Capurso, guerra ai "turisti" dei rifiuti

CAPURSO di Redazione AntennaSud

 

In alcuni comuni dell'hinterland barese è nata una singolare forma di turismo. E' il turismo dei rifiuti. Il più colpito è Capurso e il Comune corre ai ripari.

 

Prendo il sacchetto, lo metto in macchina e la sera quando cala il buio, vado in trasferta. Da Triggiano a Capurso il tragitto è breve. I due Comuni sono a un tiro di schioppo, tanto che alcuni quartieri di Capurso si trovano nel centro abitato di Triggiano. Il fenomeno dei triggianesi in trasferta nel paese della Madonna del Pozzo per conferire l'indifferenziata, cominciano a dare noia. Costringendo il Comune a siglare una convenzione con l'Anpana, l'associazione nazionale protezione animali, natura e ambiente.

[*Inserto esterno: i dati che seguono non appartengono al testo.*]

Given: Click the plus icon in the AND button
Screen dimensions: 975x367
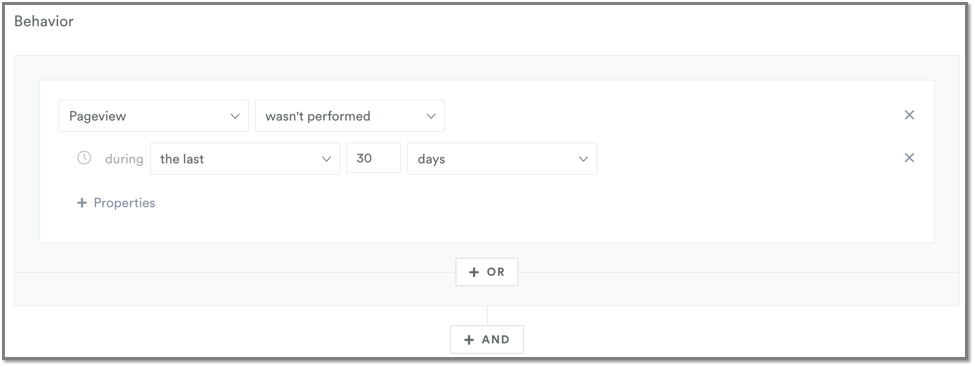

Lo scopo è quello di  sorvegliare le zone periferiche della città attraverso l'utilizzo di guardie eco-zoofile che in collaborazione con gli agenti della polizia minicipale, si occuperanno della prevenzione di illeciti in materia ambientale e di educazione alla legalità. Il servizio partirà in maniera sperimentale e la sua attivazione è stata decisa proprio perchè a Capurso le percentuali di raccolta della differenziata non accennano ad aumentare con il rischio che i capursesi, per effetto del turismo dell'immondizia, si trovino un domani costretti a sborsare tasse più alte per effetto dell'ecotassa. L'assessore al ramo parla di maleducati che vengono da fuori paese. E ha ragione. Le guardie eco-zoofile sorveglieranno il corretto conferimento dei rifiuti nelle zone periferiche, quelle che si sono trasformate in mini discariche. Il turismo dei rifiuti proviene da Triggiano e da Callemare, e in maniera minore anche da Valenzano, Noicattaro e Rutigliano. Comuni dove si effettua la raccolta differenziata, che purtroppo costa fatica. Meglio dunque andare a Capurso e liberarsi al primo cassonetto libero. I controlli a Capurso si fanno più serrati, e nel solo mese di febbraio sono stati 18 i verbali fatti per conferimento improprio.